■ ASSIGNED TASK:
Report every line of the data that includes "computer".

(Source data)
• • • • •
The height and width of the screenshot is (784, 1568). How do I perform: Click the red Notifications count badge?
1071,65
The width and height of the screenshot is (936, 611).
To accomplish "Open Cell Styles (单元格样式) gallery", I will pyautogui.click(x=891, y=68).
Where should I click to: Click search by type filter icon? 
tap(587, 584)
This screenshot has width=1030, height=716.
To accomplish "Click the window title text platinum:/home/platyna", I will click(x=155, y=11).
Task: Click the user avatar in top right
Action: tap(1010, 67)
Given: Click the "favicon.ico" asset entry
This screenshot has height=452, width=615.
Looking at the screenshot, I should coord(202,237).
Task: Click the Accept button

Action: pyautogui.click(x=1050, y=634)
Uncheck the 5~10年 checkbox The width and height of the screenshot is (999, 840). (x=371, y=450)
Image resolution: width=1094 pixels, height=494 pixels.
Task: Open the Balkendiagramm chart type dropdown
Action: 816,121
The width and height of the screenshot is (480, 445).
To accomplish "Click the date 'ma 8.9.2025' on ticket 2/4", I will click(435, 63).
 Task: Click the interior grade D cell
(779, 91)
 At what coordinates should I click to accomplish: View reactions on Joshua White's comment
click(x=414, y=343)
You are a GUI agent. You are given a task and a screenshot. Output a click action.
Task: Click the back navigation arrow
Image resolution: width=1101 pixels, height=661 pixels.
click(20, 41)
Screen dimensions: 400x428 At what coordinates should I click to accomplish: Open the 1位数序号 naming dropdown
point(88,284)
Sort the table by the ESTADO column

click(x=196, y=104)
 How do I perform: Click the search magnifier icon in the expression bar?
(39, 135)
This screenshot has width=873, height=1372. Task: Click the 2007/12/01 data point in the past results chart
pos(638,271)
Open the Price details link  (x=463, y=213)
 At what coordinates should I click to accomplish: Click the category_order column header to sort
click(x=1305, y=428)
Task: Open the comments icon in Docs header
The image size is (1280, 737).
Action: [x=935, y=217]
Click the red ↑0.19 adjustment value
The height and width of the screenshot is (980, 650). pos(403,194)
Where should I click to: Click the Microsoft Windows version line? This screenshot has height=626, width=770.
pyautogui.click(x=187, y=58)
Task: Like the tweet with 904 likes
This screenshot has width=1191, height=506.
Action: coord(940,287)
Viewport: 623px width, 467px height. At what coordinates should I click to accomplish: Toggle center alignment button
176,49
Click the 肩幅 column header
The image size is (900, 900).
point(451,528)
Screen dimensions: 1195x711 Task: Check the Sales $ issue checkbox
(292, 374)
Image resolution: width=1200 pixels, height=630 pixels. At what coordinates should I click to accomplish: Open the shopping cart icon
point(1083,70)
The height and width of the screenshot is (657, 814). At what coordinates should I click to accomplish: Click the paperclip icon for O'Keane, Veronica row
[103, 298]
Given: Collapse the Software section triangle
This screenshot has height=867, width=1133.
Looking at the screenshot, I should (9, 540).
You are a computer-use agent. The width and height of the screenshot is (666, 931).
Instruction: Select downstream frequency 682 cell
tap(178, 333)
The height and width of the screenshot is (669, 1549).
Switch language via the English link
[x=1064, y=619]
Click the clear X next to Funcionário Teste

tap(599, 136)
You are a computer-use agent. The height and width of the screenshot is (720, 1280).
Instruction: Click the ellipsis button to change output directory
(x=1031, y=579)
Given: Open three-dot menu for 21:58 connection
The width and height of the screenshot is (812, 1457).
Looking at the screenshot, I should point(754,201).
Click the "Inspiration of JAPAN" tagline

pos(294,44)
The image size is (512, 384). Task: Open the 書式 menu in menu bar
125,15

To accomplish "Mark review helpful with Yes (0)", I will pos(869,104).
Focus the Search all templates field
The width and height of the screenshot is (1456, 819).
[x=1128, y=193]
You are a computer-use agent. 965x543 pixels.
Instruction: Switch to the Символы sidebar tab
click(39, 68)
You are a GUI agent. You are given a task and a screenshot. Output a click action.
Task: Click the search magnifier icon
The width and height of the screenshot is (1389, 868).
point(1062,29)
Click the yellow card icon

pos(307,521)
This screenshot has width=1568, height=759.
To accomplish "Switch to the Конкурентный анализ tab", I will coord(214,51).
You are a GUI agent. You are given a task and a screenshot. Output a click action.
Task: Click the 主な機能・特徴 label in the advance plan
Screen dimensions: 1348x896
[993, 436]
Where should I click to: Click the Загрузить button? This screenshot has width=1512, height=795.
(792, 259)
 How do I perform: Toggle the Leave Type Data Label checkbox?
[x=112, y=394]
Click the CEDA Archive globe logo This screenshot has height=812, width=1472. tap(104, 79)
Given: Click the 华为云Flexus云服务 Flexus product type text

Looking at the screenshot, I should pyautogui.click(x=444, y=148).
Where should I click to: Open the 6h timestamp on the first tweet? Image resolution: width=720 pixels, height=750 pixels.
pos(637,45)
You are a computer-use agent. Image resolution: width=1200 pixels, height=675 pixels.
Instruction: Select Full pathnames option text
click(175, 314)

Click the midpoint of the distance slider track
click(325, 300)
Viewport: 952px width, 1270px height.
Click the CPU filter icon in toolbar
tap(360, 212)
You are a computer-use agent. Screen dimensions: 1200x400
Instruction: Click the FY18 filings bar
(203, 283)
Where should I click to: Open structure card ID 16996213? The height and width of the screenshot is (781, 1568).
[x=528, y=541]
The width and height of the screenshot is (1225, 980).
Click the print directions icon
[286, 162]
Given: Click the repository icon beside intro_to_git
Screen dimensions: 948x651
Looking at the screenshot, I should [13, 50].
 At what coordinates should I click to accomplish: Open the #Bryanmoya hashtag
• • • • •
■ RESPONSE TO THIS TASK:
You are a computer-use agent. The width and height of the screenshot is (666, 931).
You are a computer-use agent. The height and width of the screenshot is (720, 1280).
You are a computer-use agent. 965x543 pixels.
You are a computer-use agent. Image resolution: width=1200 pixels, height=675 pixels.
You are a computer-use agent. Screen dimensions: 1200x400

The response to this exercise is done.